Portsmouth, Reino Unido, 07 jul 2026 (Lusa) – Um navio petroleiro foi alvo de um ataque na passada segunda-feira após ser atingido por um projétil de origem desconhecida. O incidente ocorreu nas águas territoriais de Omã, nas imediações do estratégico Estreito de Ormuz, avançou a agência de segurança marítima do Reino Unido (UKMTO).
De acordo com o comunicado emitido pela entidade britânica, a tripulação da embarcação reportou que o impacto se deu do lado esquerdo (bombordo), gerando um incêndio deflagrado enquanto o navio rumava em direção ao sul. A UKMTO salvaguardou, contudo, que a situação foi controlada sem registo de vítimas humanas ou de qualquer desastre ecológico na região, localizada a cerca de 15 quilómetros a leste da localidade omanense de Limah.

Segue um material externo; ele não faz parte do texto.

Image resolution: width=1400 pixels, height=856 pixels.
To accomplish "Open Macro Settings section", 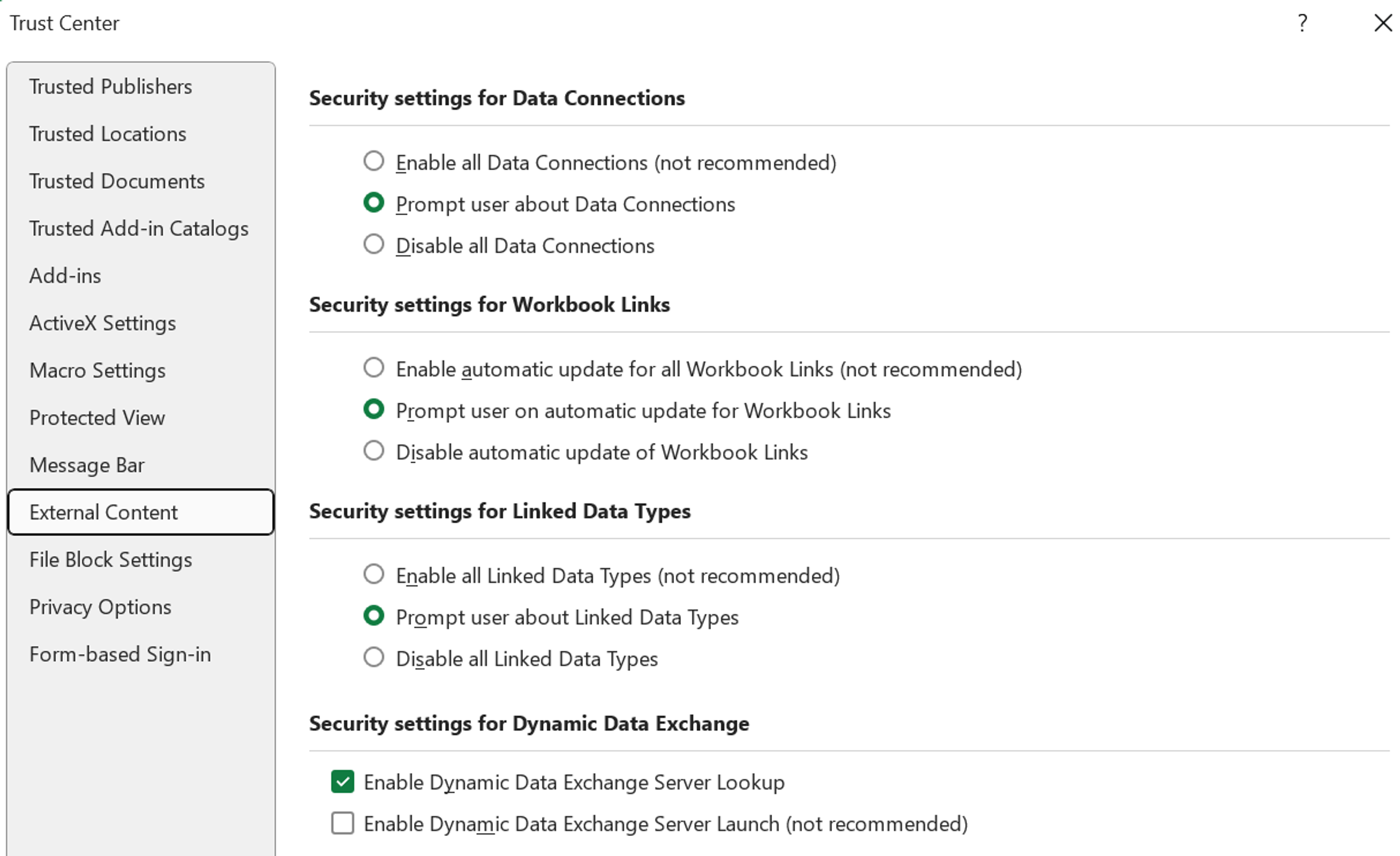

A navegação mercante naquela zona tem enfrentado meses de sobressalto devido à crise no Médio Oriente. A instabilidade agravou-se a 1 de março, data em que o Irão bloqueou esta rota vital como resposta a ofensivas militares de Israel e dos Estados Unidos, que por sua vez retaliaram com um bloqueio naval aos portos de Teerão. Embora o tráfego comercial tenha sido reatado a 17 de junho graças a um acordo bilateral de trégua entre Washington e o governo iraniano, o clima permanece altamente volátil.

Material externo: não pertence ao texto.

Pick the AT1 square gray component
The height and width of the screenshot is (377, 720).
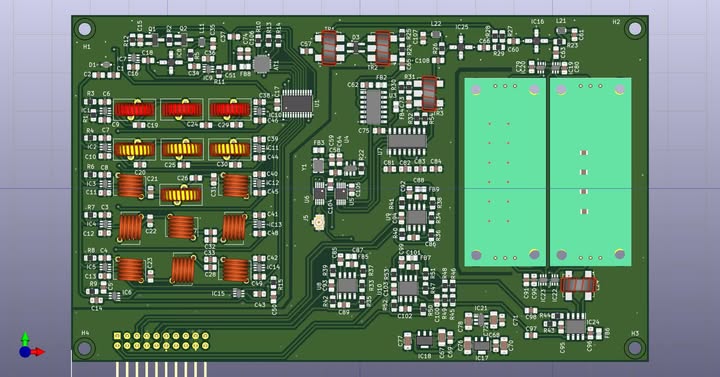pos(262,64)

As autoridades de Teerão continuam a avisar que os tempos de passagem livre e gratuita pelo estreito acabaram e ameaçam recorrer à força contra qualquer cargueiro que saia do corredor exclusivo desenhado junto à sua linha costeira. Este novo ataque surge poucos dias após uma troca de bombardeamentos no final de junho, desencadeada após os EUA terem acusado o Irão de sabotar navios civis, o que levou a aviação norte-americana a atacar solo iraniano e Teerão a responder com bombardeamentos às nações vizinhas do Kuwait e do Bahrein.

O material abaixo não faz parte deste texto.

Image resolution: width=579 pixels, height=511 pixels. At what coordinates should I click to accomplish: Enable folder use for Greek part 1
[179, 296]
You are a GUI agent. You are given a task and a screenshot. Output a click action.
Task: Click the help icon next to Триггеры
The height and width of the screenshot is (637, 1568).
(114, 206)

O Estreito de Ormuz assume uma importância geopolítica e económica fulcral por ser a grande artéria que abastece o planeta com o crude do Médio Oriente, abastecendo sobretudo a Ásia. Dados da Agência de Energia dos EUA apontam que por aquele braço de mar transitam cerca de 20 milhões de barris por dia, o que representa um quinto de todo o consumo global de petróleo.